- [DATA EXCERPTS]:
= = = = = = =
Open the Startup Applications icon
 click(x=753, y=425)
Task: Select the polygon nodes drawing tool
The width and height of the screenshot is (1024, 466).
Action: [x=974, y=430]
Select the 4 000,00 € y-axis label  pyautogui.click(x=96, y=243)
= = = = = = =
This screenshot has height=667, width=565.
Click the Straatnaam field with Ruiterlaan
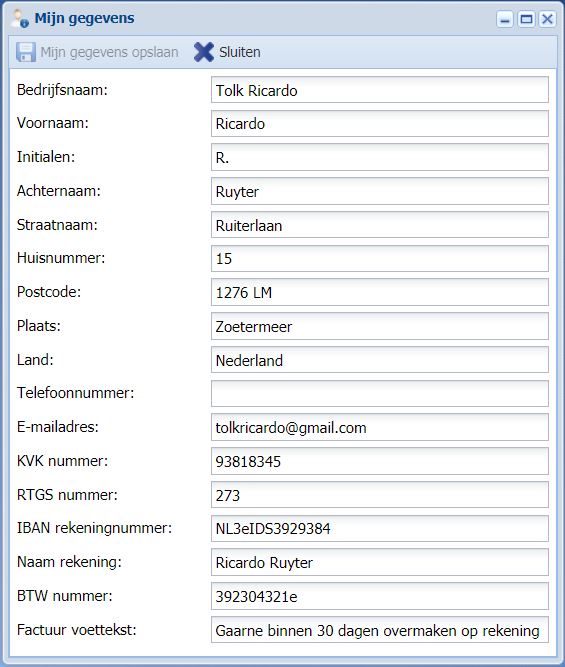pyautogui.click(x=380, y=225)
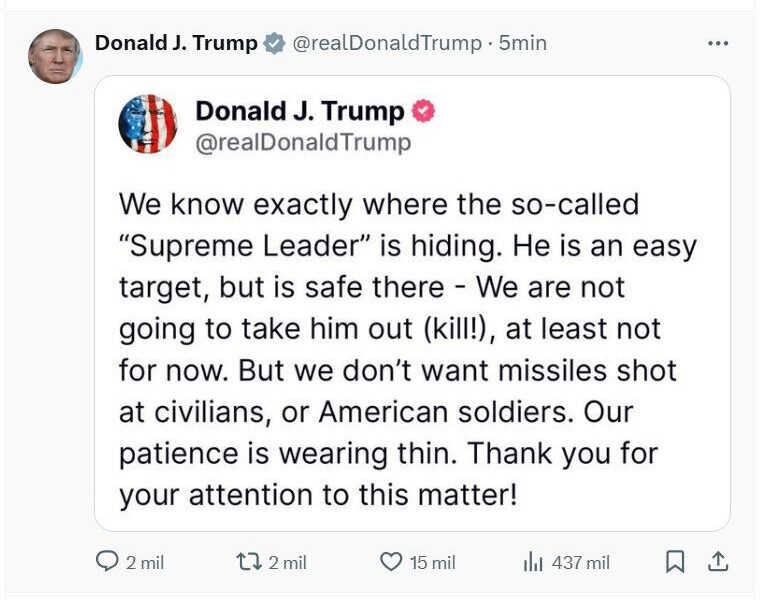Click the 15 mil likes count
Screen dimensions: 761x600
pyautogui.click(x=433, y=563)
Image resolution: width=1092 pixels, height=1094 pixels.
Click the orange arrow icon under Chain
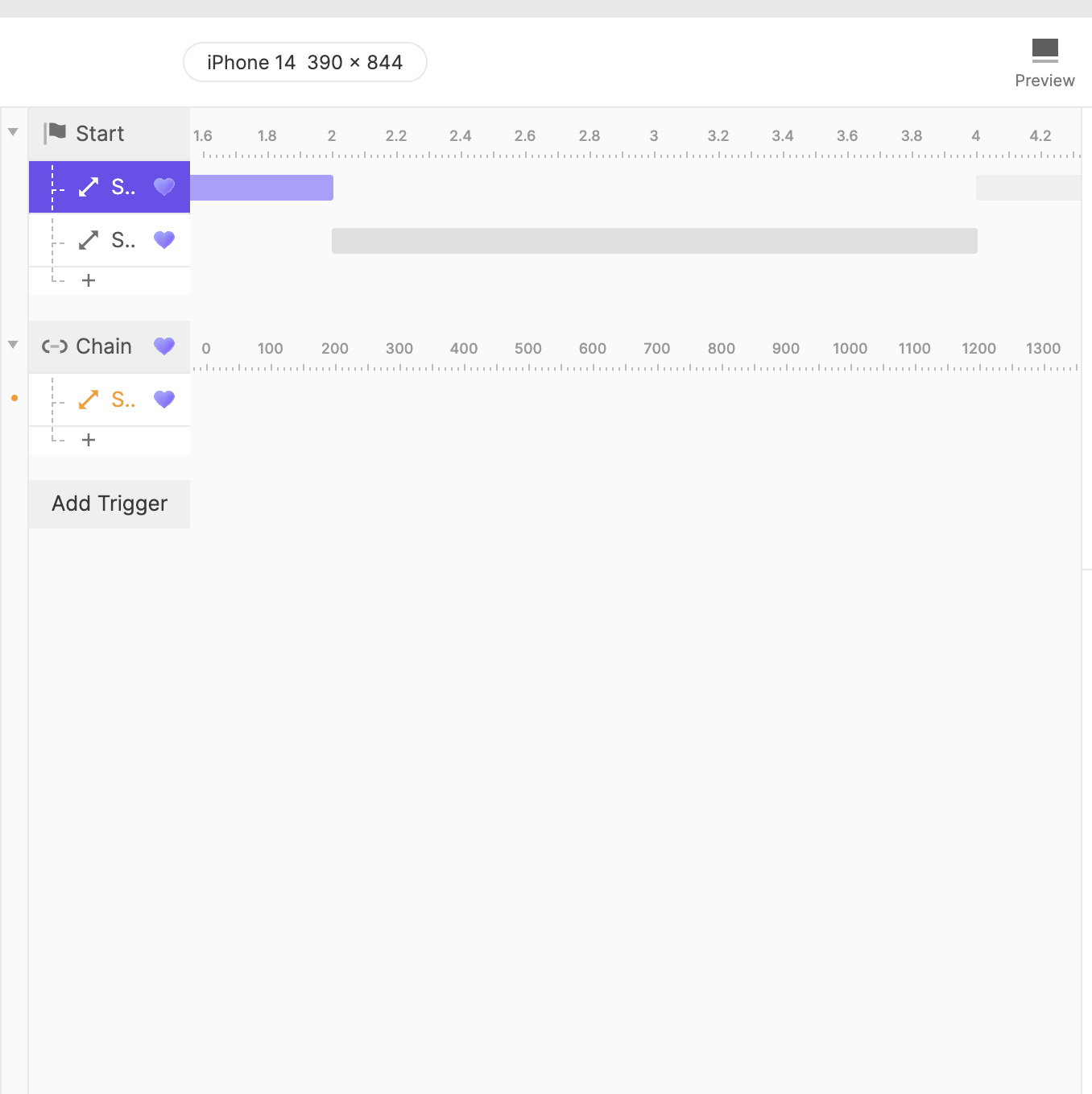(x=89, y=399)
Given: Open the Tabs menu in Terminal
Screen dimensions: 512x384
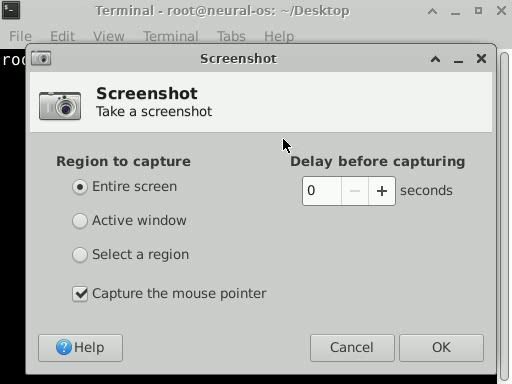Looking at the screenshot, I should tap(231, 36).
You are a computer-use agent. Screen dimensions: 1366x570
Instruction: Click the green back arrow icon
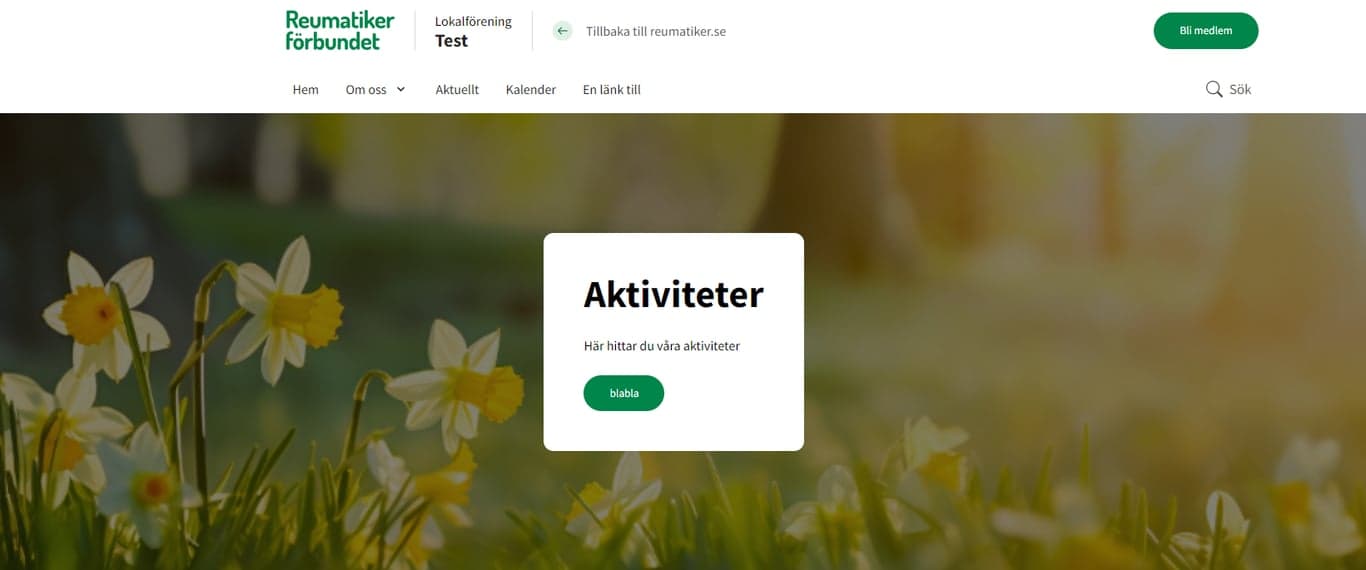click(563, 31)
= = = = = = =
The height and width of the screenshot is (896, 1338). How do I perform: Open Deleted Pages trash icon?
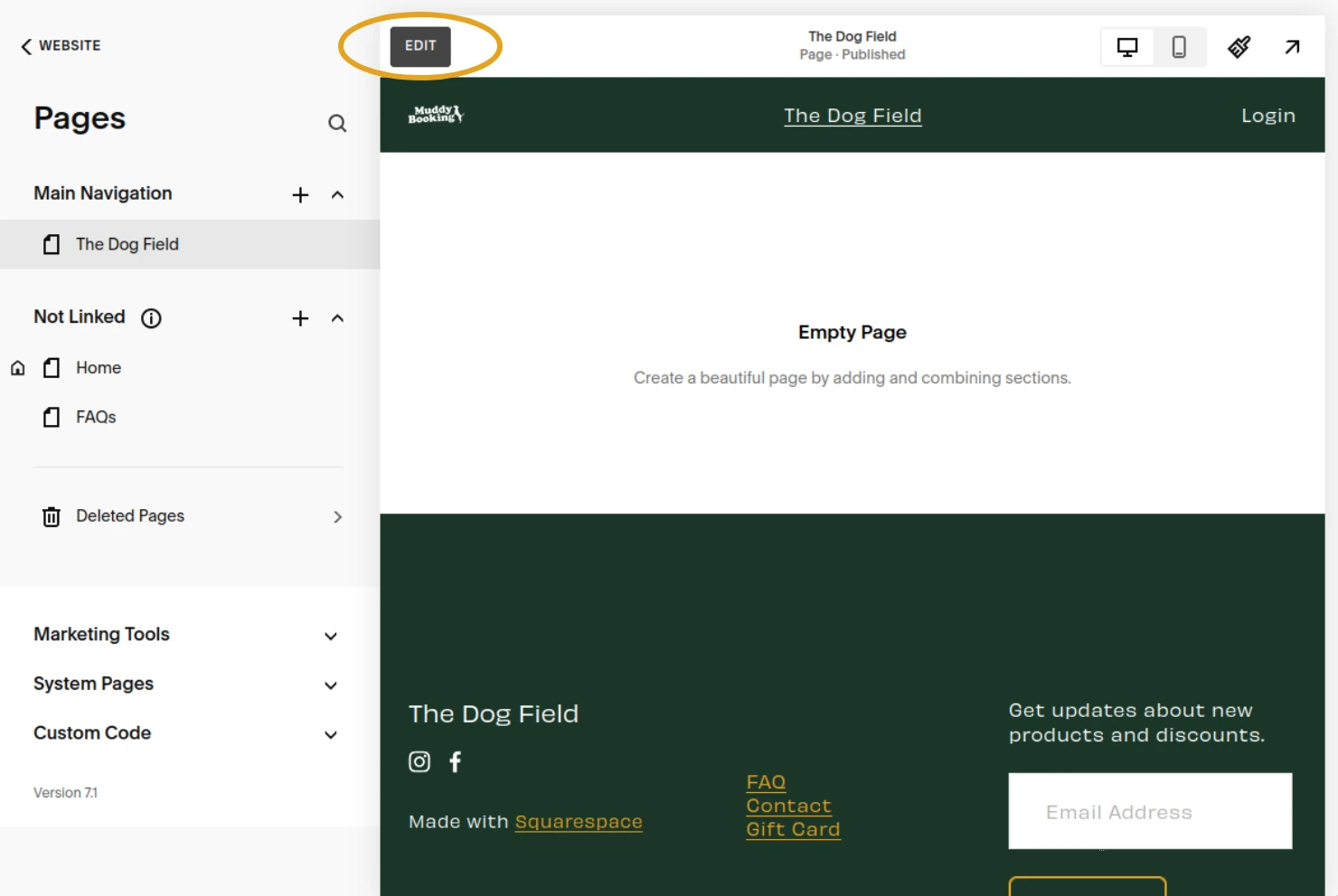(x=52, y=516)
= = = = = = =
- [YOUR TASK]: Which lines above run from the one containing "Task: Select the polygon nodes drawing tool" to the one containing "Select the 4"? Give them again exactly, both ends included.

- [ANSWER TO THIS PROBLEM]:
Task: Select the polygon nodes drawing tool
The width and height of the screenshot is (1024, 466).
Action: [x=974, y=430]
Select the 4 000,00 € y-axis label  pyautogui.click(x=96, y=243)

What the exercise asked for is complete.